## Directions
Retype the data that follows with no alterations, please.

[Collected data entries]
↓
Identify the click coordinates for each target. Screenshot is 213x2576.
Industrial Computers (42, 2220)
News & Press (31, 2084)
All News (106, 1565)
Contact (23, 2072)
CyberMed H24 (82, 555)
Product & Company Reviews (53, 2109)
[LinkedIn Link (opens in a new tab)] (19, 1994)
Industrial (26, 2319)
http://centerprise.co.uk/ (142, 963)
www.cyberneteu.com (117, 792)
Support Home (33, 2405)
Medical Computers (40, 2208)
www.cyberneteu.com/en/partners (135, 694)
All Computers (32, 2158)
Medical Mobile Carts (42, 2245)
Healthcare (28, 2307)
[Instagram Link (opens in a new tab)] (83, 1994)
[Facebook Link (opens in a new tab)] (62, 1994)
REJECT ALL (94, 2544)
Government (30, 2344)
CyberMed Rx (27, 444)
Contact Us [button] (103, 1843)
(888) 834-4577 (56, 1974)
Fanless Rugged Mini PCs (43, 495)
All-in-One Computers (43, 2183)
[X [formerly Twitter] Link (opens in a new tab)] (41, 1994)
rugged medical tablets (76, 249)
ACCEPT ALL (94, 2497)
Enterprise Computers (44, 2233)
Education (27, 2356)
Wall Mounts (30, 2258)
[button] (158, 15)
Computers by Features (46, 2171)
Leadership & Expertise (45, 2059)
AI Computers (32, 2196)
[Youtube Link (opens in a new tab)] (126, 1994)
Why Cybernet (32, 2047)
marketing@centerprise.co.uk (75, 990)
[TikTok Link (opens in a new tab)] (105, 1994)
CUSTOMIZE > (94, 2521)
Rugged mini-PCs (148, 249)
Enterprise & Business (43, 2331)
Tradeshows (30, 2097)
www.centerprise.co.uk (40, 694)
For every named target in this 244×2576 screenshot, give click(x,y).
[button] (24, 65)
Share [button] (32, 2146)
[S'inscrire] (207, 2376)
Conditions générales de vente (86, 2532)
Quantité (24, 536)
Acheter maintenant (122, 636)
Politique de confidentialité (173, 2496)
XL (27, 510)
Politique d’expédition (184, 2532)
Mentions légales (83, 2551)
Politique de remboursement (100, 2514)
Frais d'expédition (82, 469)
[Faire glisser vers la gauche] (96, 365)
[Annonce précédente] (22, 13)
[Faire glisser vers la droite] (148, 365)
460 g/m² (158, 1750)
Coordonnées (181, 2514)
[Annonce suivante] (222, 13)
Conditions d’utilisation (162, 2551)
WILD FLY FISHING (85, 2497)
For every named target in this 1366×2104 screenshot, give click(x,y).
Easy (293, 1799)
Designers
↑
## Answer section
Identify the click coordinates for each target. Screenshot is 213x2576.
Industrial Computers (42, 2220)
News & Press (31, 2084)
All News (106, 1565)
Contact (23, 2072)
CyberMed H24 (82, 555)
Product & Company Reviews (53, 2109)
[LinkedIn Link (opens in a new tab)] (19, 1994)
Industrial (26, 2319)
http://centerprise.co.uk/ (142, 963)
www.cyberneteu.com (117, 792)
Support Home (33, 2405)
Medical Computers (40, 2208)
www.cyberneteu.com/en/partners (135, 694)
All Computers (32, 2158)
Medical Mobile Carts (42, 2245)
Healthcare (28, 2307)
[Instagram Link (opens in a new tab)] (83, 1994)
[Facebook Link (opens in a new tab)] (62, 1994)
REJECT ALL (94, 2544)
Government (30, 2344)
CyberMed Rx (27, 444)
Contact Us [button] (103, 1843)
(888) 834-4577 (56, 1974)
Fanless Rugged Mini PCs (43, 495)
All-in-One Computers (43, 2183)
[X [formerly Twitter] Link (opens in a new tab)] (41, 1994)
rugged medical tablets (76, 249)
ACCEPT ALL (94, 2497)
Enterprise Computers (44, 2233)
Education (27, 2356)
Wall Mounts (30, 2258)
[button] (158, 15)
Computers by Features (46, 2171)
Leadership & Expertise (45, 2059)
AI Computers (32, 2196)
[Youtube Link (opens in a new tab)] (126, 1994)
Why Cybernet (32, 2047)
marketing@centerprise.co.uk (75, 990)
[TikTok Link (opens in a new tab)] (105, 1994)
CUSTOMIZE > (94, 2521)
Rugged mini-PCs (148, 249)
Enterprise & Business (43, 2331)
Tradeshows (30, 2097)
www.centerprise.co.uk (40, 694)
For every named target in this 244×2576 screenshot, give click(x,y).
[button] (24, 65)
Share [button] (32, 2146)
[S'inscrire] (207, 2376)
Conditions générales de vente (86, 2532)
Quantité (24, 536)
Acheter maintenant (122, 636)
Politique de confidentialité (173, 2496)
XL (27, 510)
Politique d’expédition (184, 2532)
Mentions légales (83, 2551)
Politique de remboursement (100, 2514)
Frais d'expédition (82, 469)
[Faire glisser vers la gauche] (96, 365)
[Annonce précédente] (22, 13)
[Faire glisser vers la droite] (148, 365)
460 g/m² (158, 1750)
Coordonnées (181, 2514)
[Annonce suivante] (222, 13)
Conditions d’utilisation (162, 2551)
WILD FLY FISHING (85, 2497)
For every named target in this 1366×2104 screenshot, give click(x,y).
Easy (293, 1799)
Designers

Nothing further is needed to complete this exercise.